Art, Word & Image (2010)

John Dixon Hunt, David Lomas, and Michael Corris, Art, Word and Image: 2,000 Years of Visual/Textual Interaction (Reaktion Books, 2010)

Excerpt from Part III, “Word and Image in Art Since 1945”:

The Play of Resolution
What did the conjunction ‘word’ and ‘image’ mean to art produced in the aftermath of World War Two? What possibilities did these two pillars of expression conjure up for artists still struggling to come to grips with the enormous cost, in human and material terms, of that historic conflict?

The prospect of a cornucopia of civilizing virtues lurking deep within the categories ‘art’ and ‘literature’ seemed doubtful after the experience of total war. Art and literature proved to be fluid, rather than foundational, markers for the future. While creative expression has always been in dialogue with currents of ideological conflict, the status of art and literature was challenged by the extreme polarization of left and right characteristic of the inter-war period and extending into the post-war era in the shape of the Cold War. The ideological mobilization of societies for the sake of war or Communism or capitalism from the 1930s through the 1950s left its mark on art while bringing home the lesson that the promise of culture’s autonomy — a condition linked to the autonomy of the subject — rested largely upon a certain understanding between power and society at large.

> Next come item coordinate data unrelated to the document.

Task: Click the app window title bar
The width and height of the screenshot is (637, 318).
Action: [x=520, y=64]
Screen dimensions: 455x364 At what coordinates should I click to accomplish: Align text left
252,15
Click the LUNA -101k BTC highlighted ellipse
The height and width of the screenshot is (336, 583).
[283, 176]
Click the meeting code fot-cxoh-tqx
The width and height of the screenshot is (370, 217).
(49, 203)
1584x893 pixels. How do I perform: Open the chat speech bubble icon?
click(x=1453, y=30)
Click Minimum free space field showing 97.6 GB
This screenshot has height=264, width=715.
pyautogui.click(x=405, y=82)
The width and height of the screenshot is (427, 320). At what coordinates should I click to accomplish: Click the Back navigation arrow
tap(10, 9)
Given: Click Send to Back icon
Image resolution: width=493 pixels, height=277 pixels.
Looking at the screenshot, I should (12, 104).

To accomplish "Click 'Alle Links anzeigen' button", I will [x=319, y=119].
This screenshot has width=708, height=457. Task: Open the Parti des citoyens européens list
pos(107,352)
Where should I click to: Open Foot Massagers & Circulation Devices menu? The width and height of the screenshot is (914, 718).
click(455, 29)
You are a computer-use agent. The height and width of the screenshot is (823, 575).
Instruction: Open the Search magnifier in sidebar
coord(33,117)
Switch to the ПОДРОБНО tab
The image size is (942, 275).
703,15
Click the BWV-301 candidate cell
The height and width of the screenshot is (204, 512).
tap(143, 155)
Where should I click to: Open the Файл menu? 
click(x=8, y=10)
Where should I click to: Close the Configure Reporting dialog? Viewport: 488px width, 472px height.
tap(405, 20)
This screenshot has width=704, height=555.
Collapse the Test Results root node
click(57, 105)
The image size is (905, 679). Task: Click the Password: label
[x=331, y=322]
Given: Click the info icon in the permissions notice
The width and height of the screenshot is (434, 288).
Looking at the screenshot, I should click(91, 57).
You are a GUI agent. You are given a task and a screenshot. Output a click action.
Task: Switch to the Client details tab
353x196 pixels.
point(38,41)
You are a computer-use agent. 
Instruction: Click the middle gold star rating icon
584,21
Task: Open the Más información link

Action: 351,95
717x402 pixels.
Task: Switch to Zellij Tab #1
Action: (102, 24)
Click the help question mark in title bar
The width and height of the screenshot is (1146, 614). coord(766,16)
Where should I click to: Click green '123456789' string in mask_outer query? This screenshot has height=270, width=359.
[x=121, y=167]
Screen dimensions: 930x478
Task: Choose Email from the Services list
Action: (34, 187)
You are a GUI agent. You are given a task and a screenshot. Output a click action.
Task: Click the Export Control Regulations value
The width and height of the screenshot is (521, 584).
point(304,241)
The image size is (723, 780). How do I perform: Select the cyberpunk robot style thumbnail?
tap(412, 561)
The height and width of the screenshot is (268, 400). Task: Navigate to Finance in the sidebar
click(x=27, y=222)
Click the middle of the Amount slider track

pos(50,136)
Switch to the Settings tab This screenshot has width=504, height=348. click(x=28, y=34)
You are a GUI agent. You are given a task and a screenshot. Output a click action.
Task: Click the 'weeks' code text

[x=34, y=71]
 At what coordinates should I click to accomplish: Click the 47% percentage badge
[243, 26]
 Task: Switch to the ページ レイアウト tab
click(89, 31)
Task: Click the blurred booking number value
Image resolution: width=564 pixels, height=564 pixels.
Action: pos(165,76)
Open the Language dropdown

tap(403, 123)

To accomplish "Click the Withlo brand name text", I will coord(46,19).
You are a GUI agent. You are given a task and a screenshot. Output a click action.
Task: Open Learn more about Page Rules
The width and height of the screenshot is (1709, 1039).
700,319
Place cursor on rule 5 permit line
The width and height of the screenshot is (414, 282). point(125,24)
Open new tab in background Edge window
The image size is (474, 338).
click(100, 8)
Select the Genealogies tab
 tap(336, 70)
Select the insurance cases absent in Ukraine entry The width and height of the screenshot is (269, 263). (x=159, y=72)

The events of World War Two taught the world that the individual was expendable. In particular, it was the Shoah that demonstrated precisely how autonomy could be obliterated using the available tools of Enlightenment rationality and capitalist efficiency. Art of the immediate post-War period could not remain indifferent to this history, to these truths. Yet, it was caught in an irresolvable situation: while it was art’s ethical duty to bear witness to the disasters of genocide and war, art could not be certain that it possessed adequate means to do so. A benchmark of horror had been installed in the history of civilization; not just art, but life itself was in question.

This chapter begins at a point of crisis: in art and society. If 1945 marks the end of the autonomous subject, then it also signals the beginning of a reaction against the post-War aporia of representation so brilliantly addressed in the writings of Theodor W. Adorno. Without trivializing Adorno’s conclusions or remaining indifferent to the historical events that gave rise to them, it can be said that the aporetic relation between word and image in art presented artists of the post-War period with a means to stave off cultural paralysis. In this context, the dialogue between word and image in a single artwork becomes a symbol of compensation; a symptom of the acknowledgement of the impossibility of art and literature to represent the collapse of the autonomous subject. The condition of the possibility of art is exemplified by the closing utterance of the protagonist in Samuel Beckett’s 1953 novel, L’Innomable (The Unnamable): ‘I can’t go on, I’ll go on.’